You were in sales and sales management before you went into marketing and ABM. Can you tell us a little bit about that?

Shellie: All of my careers post-college have definitely been focused on the sales side. I was an account manager at a telecommunications company. Then I went to work for a very small software company where I was asked to go sell our services to Autodesk resellers. Eventually, Autodesk acquired that small software company, and I came into Autodesk in a sales role, responsible for selling one of our product lines. I also managed an inside sales team for a couple years, did some sales execution roles, some sales enablement roles, and then finally made my way into marketing.

I had no marketing background, but I thought, “wow, they’re really equipping me as a salesperson with a lot of really cool tools to go sell at scale.” And that’s really what I’ve always thought of marketing as, an ability to sell at scale.

Today I have a couple different hats that I wear. One is leading the account based marketing team for the Americas. And I’m also part a core team that’s responsible for rolling out our ABSM program globally.

You said ABSM, account based sales and marketing. Is that the preferred terminology within Autodesk?

Shellie: It absolutely is. We’ve been very distinct in that from day one because obviously this is a joint effort between marketing and sales.

How do you do meaningful ABM across 8,000 accounts?

Shellie: It has a lot to do with using a data driven approach and segmentation. But I would also say it’s very much about getting great alignment with sales to know which accounts that highly personalized approach is going to make the biggest difference with.

Day one we recognized in order to scale this, one of the very first things we had to get really good at was sales alignment. Because if we’re not getting information from them, and we’re not onboard with what they’re doing, again, we’re going to be doing irrelevant marketing, and marketing that’s quite honestly no different than what we’ve always done.

We did a lot of education around, what is account based marketing? And as a seller, what is this going to do for me? Why do I want to invite you to my account review calls?
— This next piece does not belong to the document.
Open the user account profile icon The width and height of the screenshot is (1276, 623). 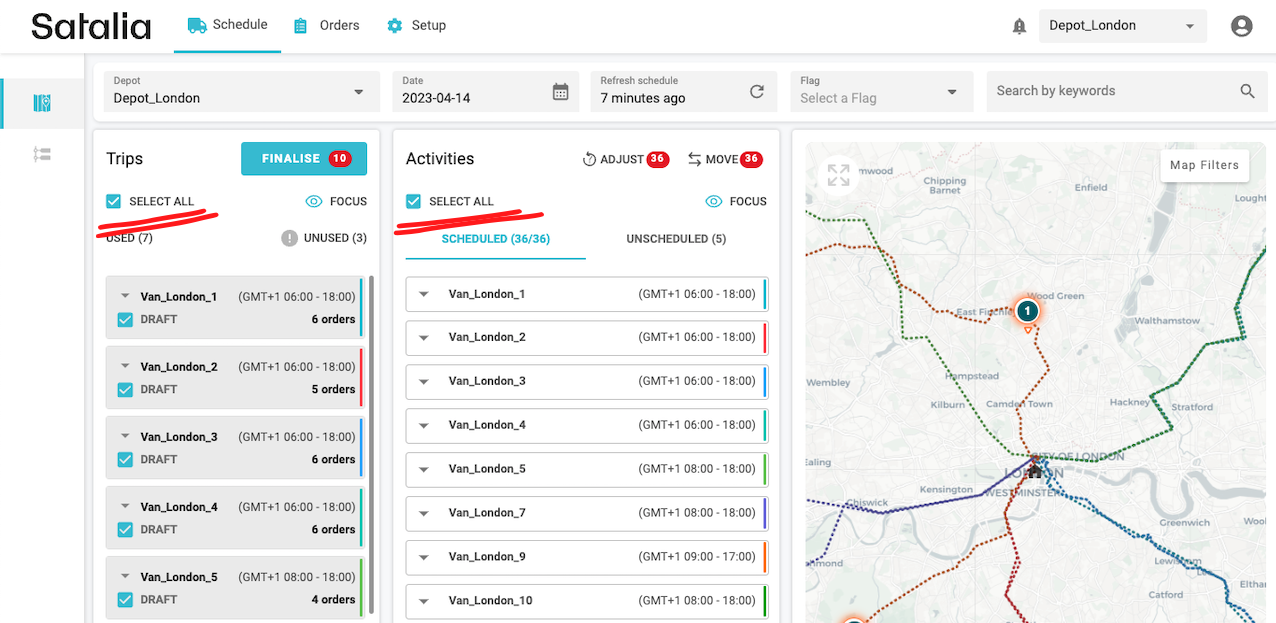(1241, 27)
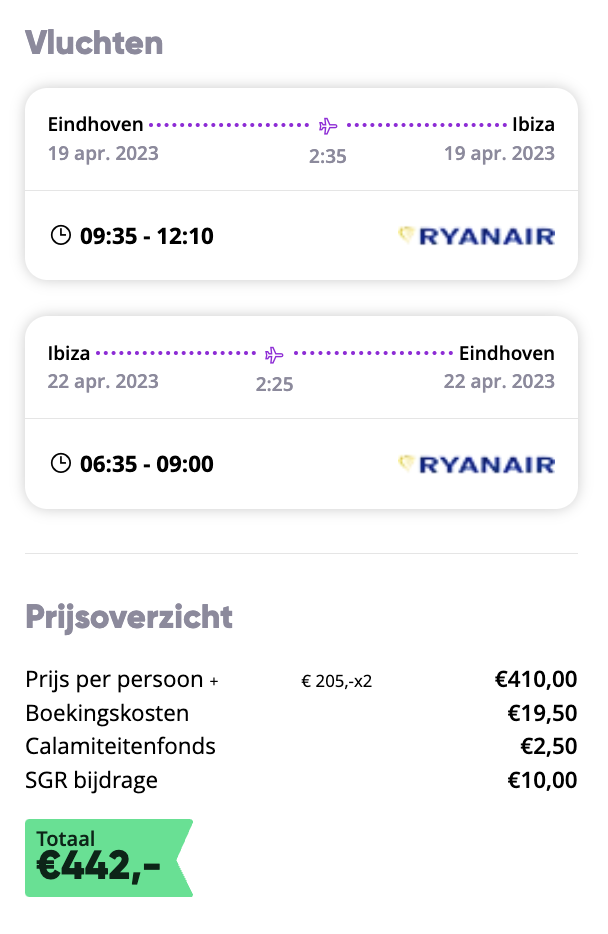This screenshot has height=934, width=608.
Task: Click the Ryanair logo on return flight
Action: [x=476, y=464]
Why do you care about my account plan?

The sales teams had not had that level of engagement before. They’d received leads from us, and maybe worked them, but they’d never had somebody sitting down and really trying to understand their account to know what kind of marketing they should be asking for to move that account forward.

What are some of the keys to your success in really developing that alignment?
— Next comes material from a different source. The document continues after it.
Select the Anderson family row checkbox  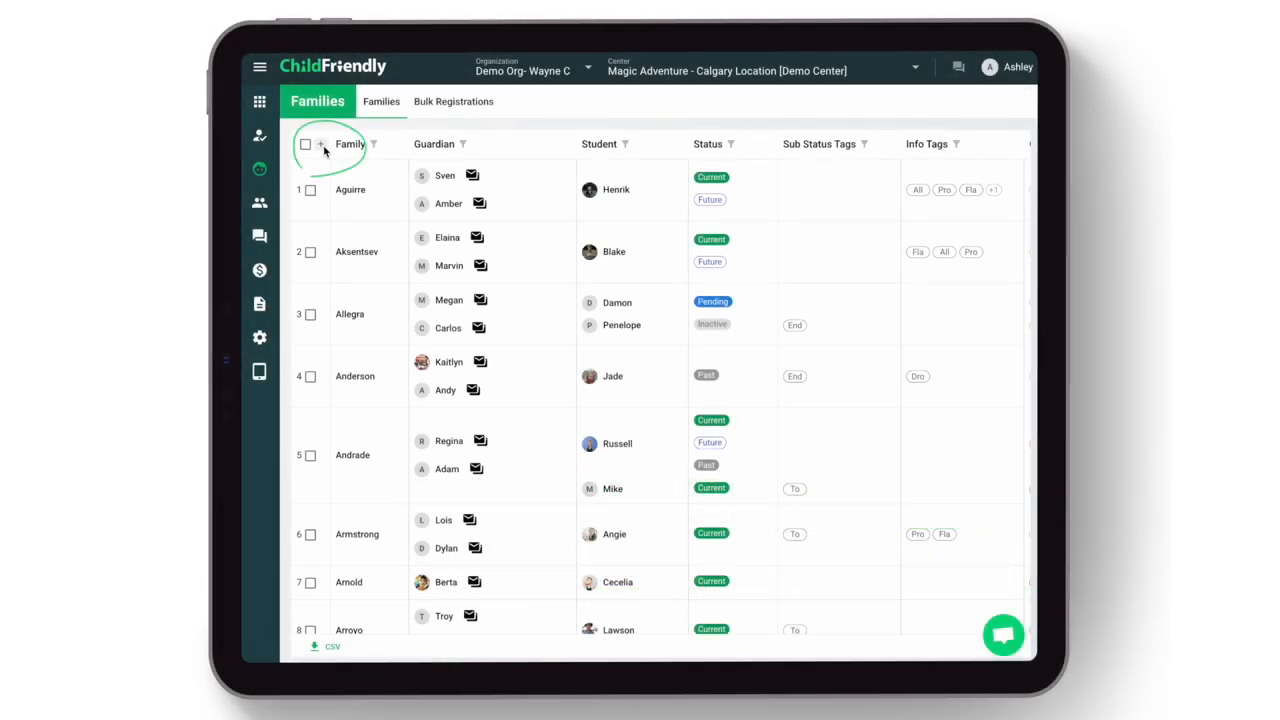pyautogui.click(x=310, y=377)
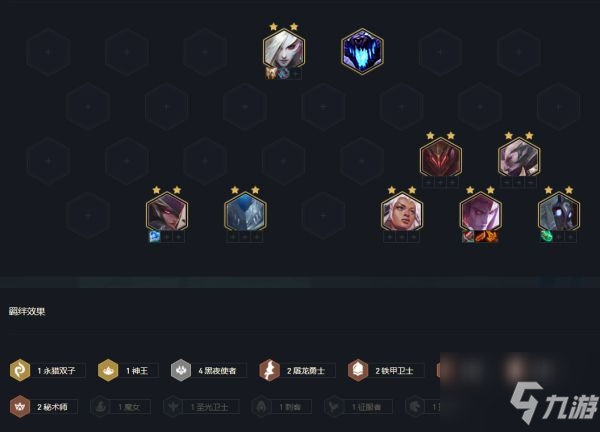The height and width of the screenshot is (432, 600).
Task: Click the inactive 圣光卫士 trait badge
Action: [x=201, y=407]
Shellie:  Number one is hiring good people — and good people that have the skill set necessary to do this job. I would get thousands of resumes that were just amazing in terms of great digital marketing experience, or a few that were great salespeople. But we were really looking for that mix of sound digital marketing skills and a true understanding and empathy of the sales process.

A lot of companies run into problems when they’re getting going with ABM because they fail to think differently about their metrics. Right from the get go did you design different metrics for ABM?
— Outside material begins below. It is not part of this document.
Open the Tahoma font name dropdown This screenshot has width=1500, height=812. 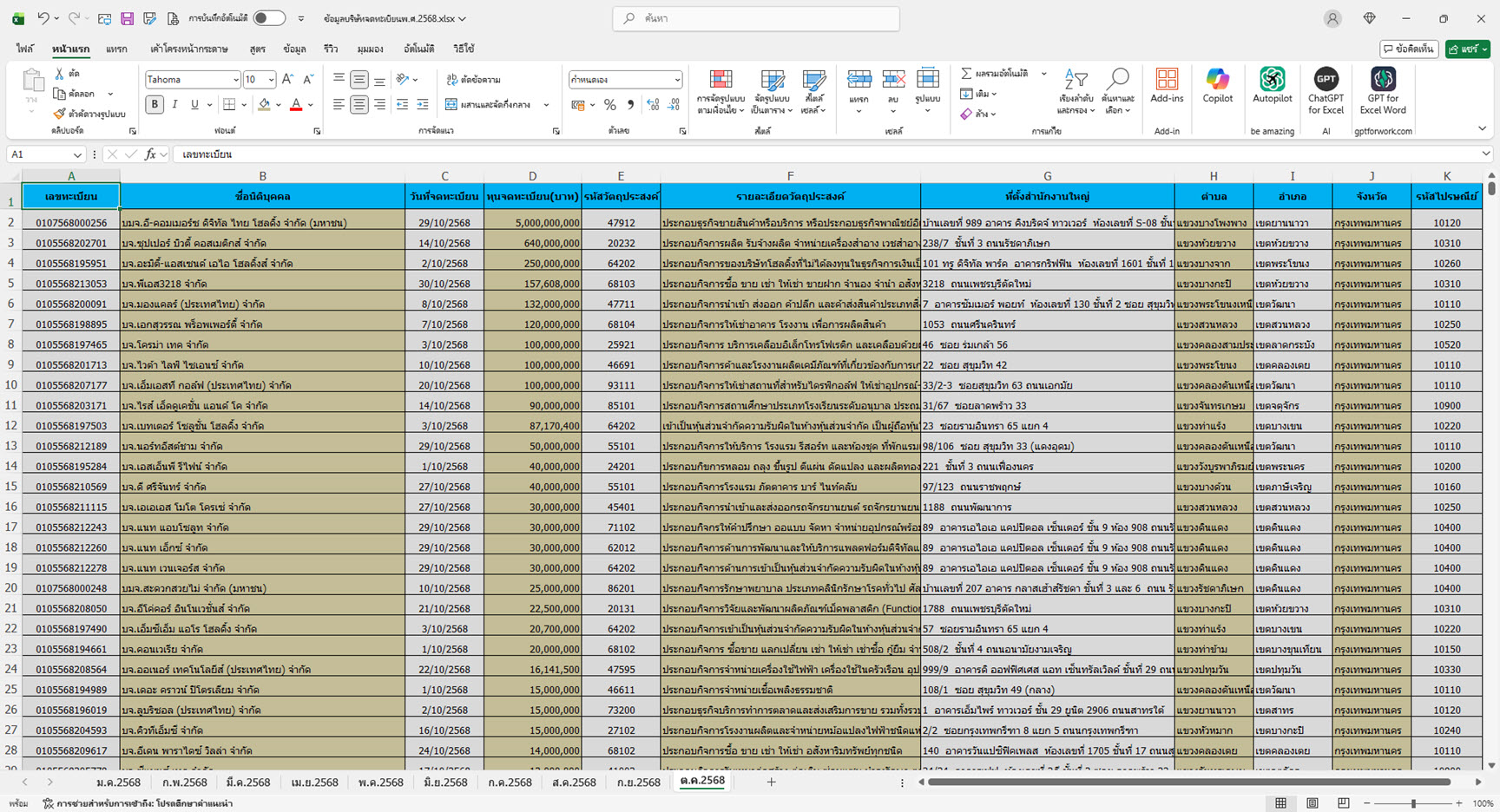(x=235, y=80)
Shellie: We were very intentional from the start about leveraging different metrics. And for us, it was all about contribution to pipeline and contribution to closed ACV. So we were very intentional about what we wanted to measure. However, we weren’t necessarily at the point where we can effectively measure it. So it was a six to eight month process of figuring out how to get our data and systems in order so that we could effectively measure contribution versus leads.

Emphasizing alignment, great people, and the right metrics has clearly paid a lot of dividends for Shellie’s team and company. By getting these issues right from the start, they avoided a lot of the hardship other companies have run into — and they’ve been able to achieve and scale a great program.